Support for Scottish independence rose last month after British Prime Minister Theresa May came out in favor of Britain making a clean break with the European Union, a BMG survey for Herald Scotland showed on Wednesday.
It indicated 49 percent of Scots now support independence - a 3 point rise from a previous poll - with 51 percent opposing it, after "don't know" votes are removed.
However, a majority - 56 percent to 44 percent - still oppose holding another independence vote before Britain leaves the EU.
In 2014, Scots voted roughly 55 percent to 45 percent to remain in the United Kingdom.

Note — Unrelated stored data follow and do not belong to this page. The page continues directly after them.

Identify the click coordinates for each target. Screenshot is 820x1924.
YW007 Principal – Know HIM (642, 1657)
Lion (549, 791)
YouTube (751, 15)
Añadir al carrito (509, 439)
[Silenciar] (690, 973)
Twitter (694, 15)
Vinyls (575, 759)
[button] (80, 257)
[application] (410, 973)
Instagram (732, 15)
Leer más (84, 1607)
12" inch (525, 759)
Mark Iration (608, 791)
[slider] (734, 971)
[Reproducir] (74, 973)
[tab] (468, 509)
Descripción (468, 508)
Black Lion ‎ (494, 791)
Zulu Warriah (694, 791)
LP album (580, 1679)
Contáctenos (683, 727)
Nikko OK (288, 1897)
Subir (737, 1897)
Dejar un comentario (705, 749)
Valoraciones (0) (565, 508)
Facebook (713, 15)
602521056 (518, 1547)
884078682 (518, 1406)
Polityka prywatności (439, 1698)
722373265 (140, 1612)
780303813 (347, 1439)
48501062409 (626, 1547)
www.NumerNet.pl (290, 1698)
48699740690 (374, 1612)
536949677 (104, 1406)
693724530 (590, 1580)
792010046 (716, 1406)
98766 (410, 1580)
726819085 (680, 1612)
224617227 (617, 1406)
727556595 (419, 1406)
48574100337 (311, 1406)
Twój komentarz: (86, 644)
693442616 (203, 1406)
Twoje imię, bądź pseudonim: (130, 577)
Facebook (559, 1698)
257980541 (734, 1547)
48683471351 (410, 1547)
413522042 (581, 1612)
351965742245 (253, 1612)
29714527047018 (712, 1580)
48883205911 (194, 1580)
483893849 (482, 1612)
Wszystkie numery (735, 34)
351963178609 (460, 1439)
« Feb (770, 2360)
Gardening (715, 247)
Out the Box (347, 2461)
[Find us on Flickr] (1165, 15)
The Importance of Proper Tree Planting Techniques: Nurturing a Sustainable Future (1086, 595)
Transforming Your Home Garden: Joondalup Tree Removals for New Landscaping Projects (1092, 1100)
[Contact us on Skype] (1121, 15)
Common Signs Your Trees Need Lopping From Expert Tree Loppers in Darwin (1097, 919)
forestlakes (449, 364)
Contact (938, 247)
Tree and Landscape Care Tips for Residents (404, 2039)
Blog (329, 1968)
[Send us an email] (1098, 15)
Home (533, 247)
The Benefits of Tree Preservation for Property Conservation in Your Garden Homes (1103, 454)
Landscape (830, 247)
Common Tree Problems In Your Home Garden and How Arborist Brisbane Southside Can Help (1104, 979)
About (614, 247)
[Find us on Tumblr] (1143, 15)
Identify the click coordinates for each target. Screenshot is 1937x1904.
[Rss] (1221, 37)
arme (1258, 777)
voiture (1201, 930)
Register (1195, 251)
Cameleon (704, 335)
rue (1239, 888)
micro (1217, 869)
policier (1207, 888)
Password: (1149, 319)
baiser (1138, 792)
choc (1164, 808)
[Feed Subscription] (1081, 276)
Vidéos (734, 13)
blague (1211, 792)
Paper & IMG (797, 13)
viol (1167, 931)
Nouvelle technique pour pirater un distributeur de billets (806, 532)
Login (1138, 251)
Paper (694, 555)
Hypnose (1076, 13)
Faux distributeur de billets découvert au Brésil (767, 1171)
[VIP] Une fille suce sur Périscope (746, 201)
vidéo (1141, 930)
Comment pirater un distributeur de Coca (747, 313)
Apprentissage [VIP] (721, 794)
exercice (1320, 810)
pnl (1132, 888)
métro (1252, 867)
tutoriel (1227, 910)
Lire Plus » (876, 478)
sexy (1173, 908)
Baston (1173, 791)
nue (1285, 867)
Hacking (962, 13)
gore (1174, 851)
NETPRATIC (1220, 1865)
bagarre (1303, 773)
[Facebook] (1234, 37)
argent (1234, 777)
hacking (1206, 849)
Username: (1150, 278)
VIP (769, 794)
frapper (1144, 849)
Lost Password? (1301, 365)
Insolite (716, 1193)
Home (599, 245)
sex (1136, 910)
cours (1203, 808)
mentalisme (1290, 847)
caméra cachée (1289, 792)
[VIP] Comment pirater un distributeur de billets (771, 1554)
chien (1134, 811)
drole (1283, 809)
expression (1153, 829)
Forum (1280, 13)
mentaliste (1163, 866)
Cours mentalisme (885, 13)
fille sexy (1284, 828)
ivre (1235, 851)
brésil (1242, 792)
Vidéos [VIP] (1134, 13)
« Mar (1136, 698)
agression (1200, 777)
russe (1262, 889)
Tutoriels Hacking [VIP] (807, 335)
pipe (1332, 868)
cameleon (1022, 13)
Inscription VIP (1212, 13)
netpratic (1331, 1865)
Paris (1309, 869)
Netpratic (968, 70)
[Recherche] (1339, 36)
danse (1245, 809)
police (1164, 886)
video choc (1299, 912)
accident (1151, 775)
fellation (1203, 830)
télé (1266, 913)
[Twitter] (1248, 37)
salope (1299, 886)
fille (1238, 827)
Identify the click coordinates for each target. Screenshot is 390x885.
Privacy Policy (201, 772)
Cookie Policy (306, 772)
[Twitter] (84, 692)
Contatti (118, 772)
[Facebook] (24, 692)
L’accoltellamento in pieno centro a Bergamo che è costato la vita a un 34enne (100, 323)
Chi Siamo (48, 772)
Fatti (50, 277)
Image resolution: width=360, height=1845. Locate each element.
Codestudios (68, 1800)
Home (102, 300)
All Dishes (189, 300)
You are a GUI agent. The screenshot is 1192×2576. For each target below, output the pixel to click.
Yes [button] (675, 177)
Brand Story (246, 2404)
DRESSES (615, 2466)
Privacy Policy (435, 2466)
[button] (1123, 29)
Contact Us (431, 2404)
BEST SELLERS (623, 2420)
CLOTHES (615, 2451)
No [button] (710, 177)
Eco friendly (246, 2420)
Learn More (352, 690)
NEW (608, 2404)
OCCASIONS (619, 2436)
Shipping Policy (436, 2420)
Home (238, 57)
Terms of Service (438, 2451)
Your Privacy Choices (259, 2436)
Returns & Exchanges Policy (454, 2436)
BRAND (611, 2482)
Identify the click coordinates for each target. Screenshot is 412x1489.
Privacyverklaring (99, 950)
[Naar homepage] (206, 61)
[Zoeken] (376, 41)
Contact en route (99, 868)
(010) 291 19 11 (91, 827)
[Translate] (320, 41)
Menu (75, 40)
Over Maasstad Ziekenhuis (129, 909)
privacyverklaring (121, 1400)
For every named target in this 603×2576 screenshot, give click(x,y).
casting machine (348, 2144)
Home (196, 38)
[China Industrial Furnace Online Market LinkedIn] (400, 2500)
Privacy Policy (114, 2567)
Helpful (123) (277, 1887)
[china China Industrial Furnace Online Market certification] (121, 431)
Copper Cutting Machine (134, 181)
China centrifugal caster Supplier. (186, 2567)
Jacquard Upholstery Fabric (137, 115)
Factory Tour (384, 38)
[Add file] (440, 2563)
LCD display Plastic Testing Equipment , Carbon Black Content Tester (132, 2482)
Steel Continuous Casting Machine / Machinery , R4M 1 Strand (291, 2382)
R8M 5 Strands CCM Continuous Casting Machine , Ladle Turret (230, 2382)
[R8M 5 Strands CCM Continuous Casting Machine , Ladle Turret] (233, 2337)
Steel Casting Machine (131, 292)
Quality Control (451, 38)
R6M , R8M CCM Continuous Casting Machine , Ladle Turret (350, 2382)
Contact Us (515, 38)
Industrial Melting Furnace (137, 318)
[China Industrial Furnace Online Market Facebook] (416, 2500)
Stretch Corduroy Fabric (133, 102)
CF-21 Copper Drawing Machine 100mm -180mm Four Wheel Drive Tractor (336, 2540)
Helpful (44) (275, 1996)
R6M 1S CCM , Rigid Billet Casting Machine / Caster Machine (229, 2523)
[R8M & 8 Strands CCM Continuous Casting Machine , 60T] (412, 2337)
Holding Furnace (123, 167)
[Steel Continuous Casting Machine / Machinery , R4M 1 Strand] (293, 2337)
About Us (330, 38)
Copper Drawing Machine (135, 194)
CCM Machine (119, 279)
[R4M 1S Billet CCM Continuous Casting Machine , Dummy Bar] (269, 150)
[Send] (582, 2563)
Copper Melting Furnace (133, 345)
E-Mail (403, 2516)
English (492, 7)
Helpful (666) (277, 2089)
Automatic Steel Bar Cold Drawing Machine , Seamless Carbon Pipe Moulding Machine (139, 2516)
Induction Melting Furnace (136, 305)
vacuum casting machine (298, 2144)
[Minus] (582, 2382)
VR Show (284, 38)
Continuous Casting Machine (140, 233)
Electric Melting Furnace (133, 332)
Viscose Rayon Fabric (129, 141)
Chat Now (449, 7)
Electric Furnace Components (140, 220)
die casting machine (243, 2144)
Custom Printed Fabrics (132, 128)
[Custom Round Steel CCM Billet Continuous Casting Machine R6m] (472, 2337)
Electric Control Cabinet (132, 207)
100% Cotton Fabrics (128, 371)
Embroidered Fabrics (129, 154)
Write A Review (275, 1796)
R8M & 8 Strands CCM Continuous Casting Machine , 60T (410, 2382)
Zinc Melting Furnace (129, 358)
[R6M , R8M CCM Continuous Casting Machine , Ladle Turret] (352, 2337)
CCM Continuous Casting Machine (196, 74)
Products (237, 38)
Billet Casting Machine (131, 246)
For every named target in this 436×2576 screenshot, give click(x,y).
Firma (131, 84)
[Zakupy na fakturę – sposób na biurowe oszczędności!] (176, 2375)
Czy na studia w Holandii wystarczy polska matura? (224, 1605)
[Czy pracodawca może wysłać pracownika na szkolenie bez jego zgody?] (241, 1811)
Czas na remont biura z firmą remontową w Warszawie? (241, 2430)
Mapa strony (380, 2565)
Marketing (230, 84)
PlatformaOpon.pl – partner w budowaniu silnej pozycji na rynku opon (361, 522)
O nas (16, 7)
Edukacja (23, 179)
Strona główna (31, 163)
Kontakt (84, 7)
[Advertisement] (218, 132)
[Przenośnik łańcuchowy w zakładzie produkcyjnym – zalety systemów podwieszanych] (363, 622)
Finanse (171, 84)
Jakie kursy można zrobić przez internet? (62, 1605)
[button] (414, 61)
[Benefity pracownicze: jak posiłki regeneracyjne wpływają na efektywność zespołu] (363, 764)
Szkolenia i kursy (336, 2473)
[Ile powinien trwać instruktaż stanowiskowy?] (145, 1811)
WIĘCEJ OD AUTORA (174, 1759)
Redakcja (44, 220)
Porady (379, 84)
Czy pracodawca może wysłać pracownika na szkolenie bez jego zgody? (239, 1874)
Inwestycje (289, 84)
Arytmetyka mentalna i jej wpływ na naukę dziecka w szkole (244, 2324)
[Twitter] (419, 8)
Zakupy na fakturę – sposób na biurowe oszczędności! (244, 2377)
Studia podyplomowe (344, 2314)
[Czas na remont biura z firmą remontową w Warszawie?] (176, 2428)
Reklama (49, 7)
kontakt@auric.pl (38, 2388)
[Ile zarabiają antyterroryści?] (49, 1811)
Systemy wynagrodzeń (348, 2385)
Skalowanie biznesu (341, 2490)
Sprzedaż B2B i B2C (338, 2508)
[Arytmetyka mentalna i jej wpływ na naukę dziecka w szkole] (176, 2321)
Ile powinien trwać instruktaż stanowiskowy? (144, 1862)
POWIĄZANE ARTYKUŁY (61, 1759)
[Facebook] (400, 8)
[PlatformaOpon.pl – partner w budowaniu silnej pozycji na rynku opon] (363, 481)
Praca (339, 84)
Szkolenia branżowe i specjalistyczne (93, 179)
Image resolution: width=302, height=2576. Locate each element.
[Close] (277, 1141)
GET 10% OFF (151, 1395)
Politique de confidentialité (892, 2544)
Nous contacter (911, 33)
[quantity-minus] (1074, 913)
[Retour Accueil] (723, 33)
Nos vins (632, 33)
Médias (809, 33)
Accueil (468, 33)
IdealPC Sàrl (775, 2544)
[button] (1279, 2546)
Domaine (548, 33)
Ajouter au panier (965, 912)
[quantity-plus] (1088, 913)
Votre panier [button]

But last year's Britain-wide vote to leave the EU changed the landscape.
Scotland's devolved parliament rejected May's plans for how to exit the EU in a symbolic, non-binding vote on Tuesday, a demonstration of the divisions between London and Scotland when it comes to Brexit.
A majority of Scots backed staying in the EU, and the Scottish National Party (SNP), the biggest party in Scotland's parliament, has said that there should be another independence vote if its views on Brexit are rejected.
Scottish Greens lawmaker Ross Greer, who backs the devolved nationalist government on independence, told Reuters on Monday that Scotland was almost certainly headed to a new independence referendum after the UK triggers the process to leave the European Union.
A report by Dundee-based newspaper the Courier said that May believes Scottish First Minister Nicola Sturgeon is two weeks away from demanding a second referendum on independence.
It said May is privately working a strategy to deal with this.
Scotland has a population of around 5.3 million, according to the last census, slightly more than 8 percent of the United Kingdom's population as a whole.
It was an independent kingdom until merging into the UK with the Act of Union in 1707.